Saved entries:
◇ ◇ ◇
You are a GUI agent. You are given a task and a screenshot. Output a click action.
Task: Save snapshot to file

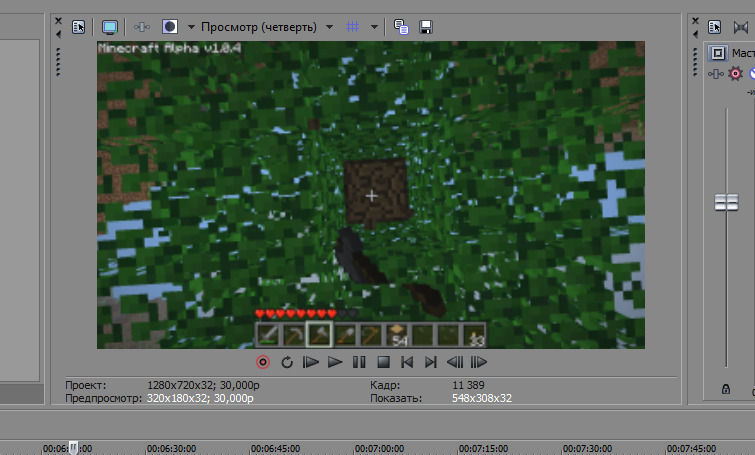tap(426, 27)
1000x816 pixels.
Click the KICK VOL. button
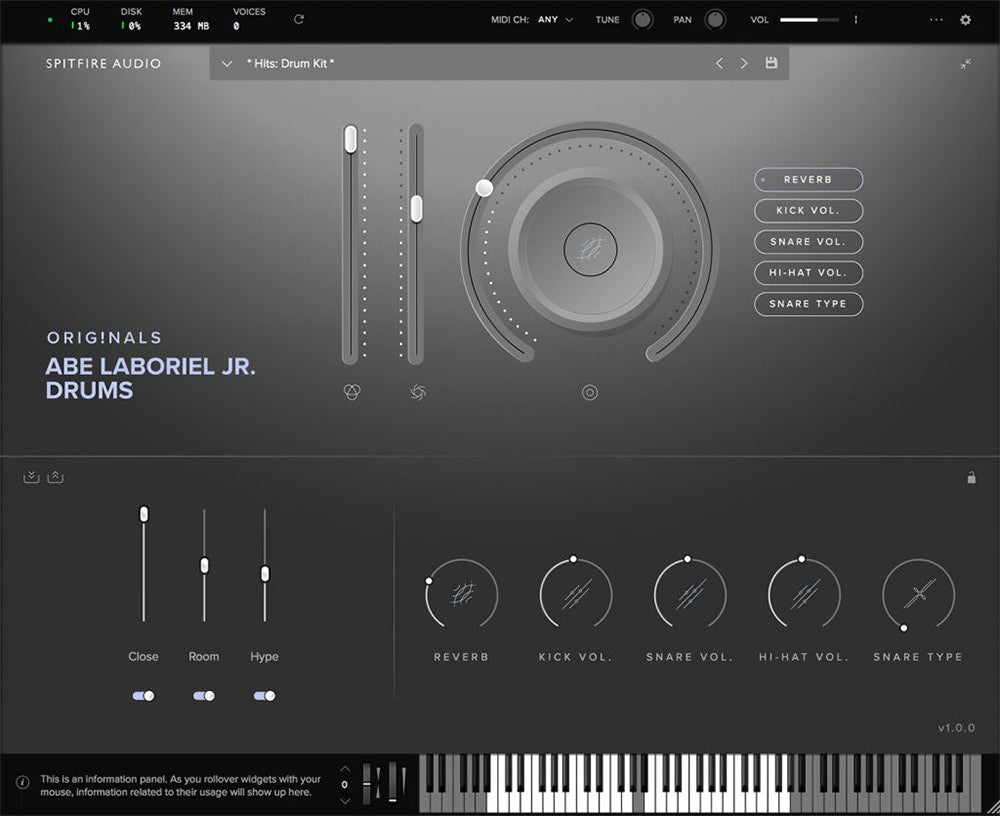click(808, 211)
◇ ◇ ◇
▸ BRIEF: Rename "snapshot" to "image" throughout the saved entries above and give all the items again with nothing else changed. Leave the pictures out.

▸ TASK RESPONSE:
You are a GUI agent. You are given a task and a screenshot. Output a click action.
Task: Save image to file

tap(426, 27)
1000x816 pixels.
Click the KICK VOL. button
click(808, 211)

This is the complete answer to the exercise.